I did not know #1. #2 does not explain why. That's in #3. With a UWP I would give up Windows 7, Vista, XP users. I am not sure about Windows 8.x. But I would gain phones, eventually Xbox, IoT and Hololens. That sound like a big risk.



I think it should really be ok to lose XP for new development, considering its status. On paper the continuum stuff looks really compelling for a great deal of enterprise employees. Then it will also be interesting to see numbers how many users will upgrade from win7. Probably much more in the consumer than the enterprise market.

So if you must target Win 7, it's probably for the enterprise market. In that case you should also ask yourself whether a web app will do.
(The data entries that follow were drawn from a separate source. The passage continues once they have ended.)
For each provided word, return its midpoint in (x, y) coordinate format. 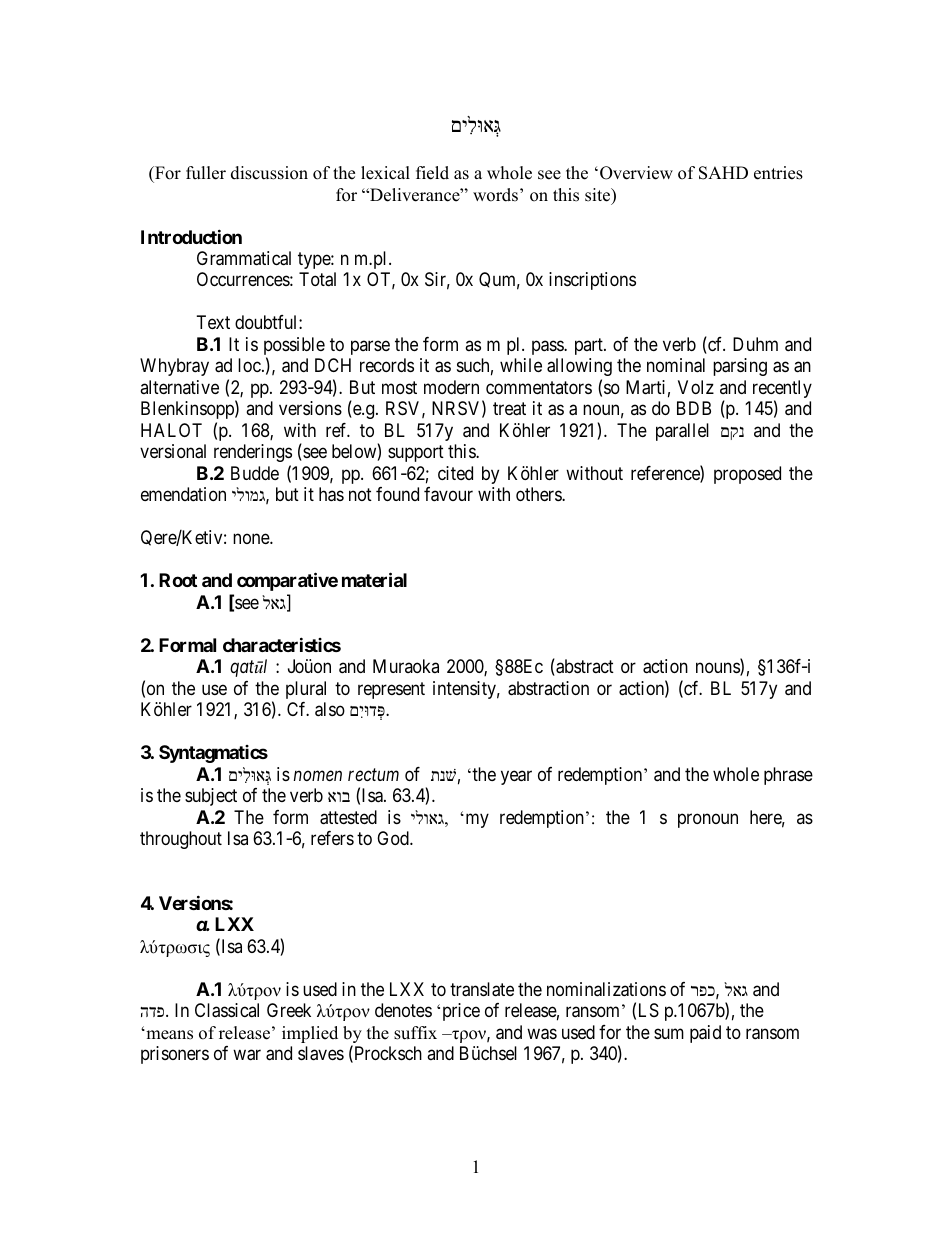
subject (211, 797)
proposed (747, 475)
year (516, 777)
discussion (269, 173)
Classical (227, 1010)
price (461, 1012)
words (495, 195)
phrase (788, 776)
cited (455, 473)
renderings (253, 453)
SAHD (723, 173)
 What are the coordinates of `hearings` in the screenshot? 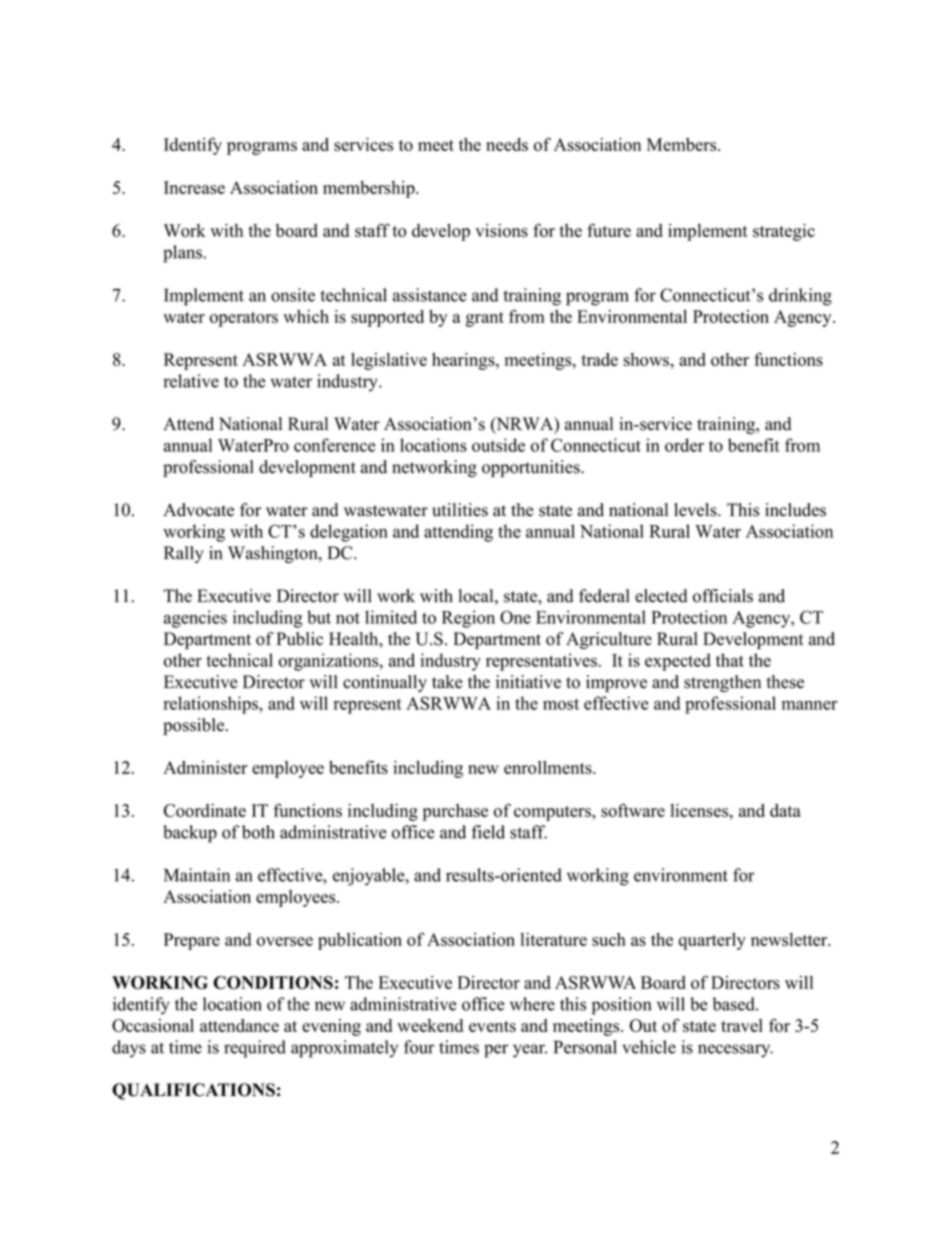 It's located at (464, 361).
Or writing 2 apps with a shared core, which based on .NET tech is a viable option.

Frank Quednau, 2015-07-16

Given #1 and that you have to give up all non-10 devices I would think: Those who today develop Win32 will continue to do so. Especially in company / enterprise environments. Most companies I worked with are still on Windows 7. With #1 Microsoft is not even forcing a decision, yet.

Interesting problem:
If your software does not need to run on Windows <= 8, then why does it have to be restricted to Windows at all?
What I mean: why then build a windows universal app and not i.e. Java, phone gap, unity, web application etc. ?
This would open your target to Mac OS, Linux, mobile regardless of platform (at least web).
What are developers using today if they do not want to restrict themselves to Windows?

Tobias Hauser, 2015-07-16

In Win10 apps installed from the store have certain properties and can do things classically installed apps can't. They are conveniently licensed, installed and updated from the store. The can be preinstalled (provisioned) on the device, so during installation they don't need to be downloaded, only a license is acquired. They have live tiles, toast notifications to the action center, notifications on the lock screen and a whole buch of other stuff. That does not only work for UWP apps. Once a win32 app is submitted to the store, it gets an app id and then - with a little extra coding - has toast notifications, live tile etc. The same goes for java/web apps and all the other bridging technologies.

I think Microsoft is betting big time that developers not only will submit their old stuff to the store. But that once they are in, they will take advantage of the new possibilities - add notifications, hook up their game with xbox live achievements, etc. And once they look into all the features they might consider a native UWP, then they get access to continuum and other device types in the platform.

From the user perspective, with all the effort that went into the new in-box apps, I think Microsoft is working very hard to establish store apps as the new standard desktop applications. (They even redid the browser as an UWP app.) And I think that the features and advantages will improve rather quickly. I wouldn't be surprised to see install/uninstall on multiple devices, actionable notifications, jump lists for UWP apps, etc. rather sooner then later.

Microsoft needs Universal/Store apps to be a success on the desktop. That billion devices they were talking about - that are desktop computers. If they are successful on the desktop, that success will trickle down into other device classes. IoT, xbox, maybe even Phone.

Max Nierbauer, 2015-07-16

When talking about new apps, I think it depends on your target and the needed capabilities of the app. If it is 'modern computers' (tablets, mobile) and if it can be done using the universal app APIs - go for it.
For existing assets the question might usually not come up.